The evaluation of the electoral facet of the primary report adopted underneath Article 35(2) of the DSA reveals a big evolution within the European method to defending democracy within the digital atmosphere. By recognising that the dangers to electoral processes stem largely from the structural functioning of digital platforms and their amplification and moderation methods, the European Union is shifting away from purely reactive responses and in direction of a preventive mannequin of danger governance. Nevertheless, the effectiveness of this method will depend upon the flexibility to make sure swift, clear and proportionate enforcement of the obligations imposed on platforms, particularly throughout election durations marked by excessive informational sensitivity. Electoral integrity is thus established as one of many principal standards for assessing European regulatory ambition and its capability to safeguard a very pluralistic and democratic digital public area.

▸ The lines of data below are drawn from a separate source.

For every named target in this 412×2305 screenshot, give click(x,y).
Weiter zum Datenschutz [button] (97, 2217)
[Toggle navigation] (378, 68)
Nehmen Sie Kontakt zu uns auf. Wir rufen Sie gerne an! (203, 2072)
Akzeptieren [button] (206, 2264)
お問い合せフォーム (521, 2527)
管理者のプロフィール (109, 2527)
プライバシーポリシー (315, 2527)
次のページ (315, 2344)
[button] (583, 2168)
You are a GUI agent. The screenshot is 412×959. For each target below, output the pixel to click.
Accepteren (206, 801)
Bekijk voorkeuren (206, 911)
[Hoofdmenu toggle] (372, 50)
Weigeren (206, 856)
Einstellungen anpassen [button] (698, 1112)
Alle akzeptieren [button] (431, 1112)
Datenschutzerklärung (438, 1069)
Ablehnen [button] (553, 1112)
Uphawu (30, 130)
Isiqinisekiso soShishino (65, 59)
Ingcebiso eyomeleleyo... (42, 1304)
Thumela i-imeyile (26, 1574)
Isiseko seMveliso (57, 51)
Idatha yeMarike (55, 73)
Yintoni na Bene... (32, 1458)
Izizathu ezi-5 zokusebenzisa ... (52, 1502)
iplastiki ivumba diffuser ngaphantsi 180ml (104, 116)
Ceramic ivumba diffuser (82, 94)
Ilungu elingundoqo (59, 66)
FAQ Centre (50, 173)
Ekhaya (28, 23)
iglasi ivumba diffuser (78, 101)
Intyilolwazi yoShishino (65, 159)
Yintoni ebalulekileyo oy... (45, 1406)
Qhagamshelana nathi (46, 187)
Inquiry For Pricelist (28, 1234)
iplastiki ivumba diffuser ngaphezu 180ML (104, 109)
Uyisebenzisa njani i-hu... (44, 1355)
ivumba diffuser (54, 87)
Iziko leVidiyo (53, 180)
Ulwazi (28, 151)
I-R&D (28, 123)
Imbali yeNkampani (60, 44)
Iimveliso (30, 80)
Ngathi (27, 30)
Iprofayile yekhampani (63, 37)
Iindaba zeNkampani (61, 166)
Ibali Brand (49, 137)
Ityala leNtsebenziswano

[1] European Board for Media Providers, First report of the European Board for Digital Providers in cooperation with the Fee pursuant to Article 35(2) DSA on essentially the most distinguished and recurrent systemic dangers in addition to mitigation measures, 18 November 2025, 48, https://digital-strategy.ec.europa.eu/en/information/press-statement-european-board-digital-services-following-its-Sixteenth-meeting.
[2] European Board for Media Providers, First report of the European Board for Digital Providers in cooperation with the Fee pursuant to Article 35(2) DSA on essentially the most distinguished and recurrent systemic dangers in addition to mitigation measures, 20.
[3] See Natali Helberger et. al, “Regulation of stories recommenders within the Digital Providers Act: empowering David towards the Very Massive On-line Goliath”, Web Coverage Assessment, 26 February 2021, https://policyreview.information/articles/information/regulation-news-recommenders-digital-services-act-empowering-david-against-very-large.
[4] See Felisbela Lopes, “Os desafios do pluralismo e da liberdade dos média diante da transição digital: o caso do Serviço Público de Média’, in E-E-book CitDig: Centro de Excelência Jean Monnet Em Cidadania Digital & Sustentabilidade Tecnológica – II Congresso Ibero-Americano Sobre Direito e Tecnologias Digitais Subordinado Ao Tema “Estado de Direito e Transição Digital, ed. Alessandra Silveira and Maria Inês Costa (Pensamento Sábio – Associação para o conhecimento e inovação, 2025), 17, https://doi.org/10.21814/1822.97169.
[5] European Fee, Communication from the Fee to the European Parliament, the Council, the European Financial and Social Committee and the Committee of the Areas, Tackling on-line disinformation: a European Strategy, Brussels, 26.4.2018, COM(2018) 236 closing, https://eur-lex.europa.eu/legal-content/EN/TXT/?uri=CELEX:52018DC0236.
[6] See Jonathan Bridenbaker, “The digital citizen as technoliberal topic: the politics of constitutive rhetoric within the European Union’s digital decade“, Communication and Democracy 58, no. 2 (2024): 163, https://doi.org/10.1080/27671127.2024.2385912.
[7] See Rodrigo López Zilio, Direito Eleitoral (Editora Juspodivm, 2023), 504–5.
[8] Zilio, Direito Eleitoral, 506.
[9] Elda Brogi et al., “EU and media coverage: conceptualising media pluralism within the period of on-line platforms. The expertise of the Media Pluralism Monitor”, in Analysis Handbook on EU Media Regulation and Coverage, ed. Pier L. Parcu and Elda Brogi (Edward Elgar Publishing, 2021), 28, https://doi.org/10.4337/9781786439338.00007.
[10] European Board for Media Providers, First report of the European Board for Digital Providers in cooperation with the Fee pursuant to Article 35(2) DSA on essentially the most distinguished and recurrent systemic dangers in addition to mitigation measures, 20.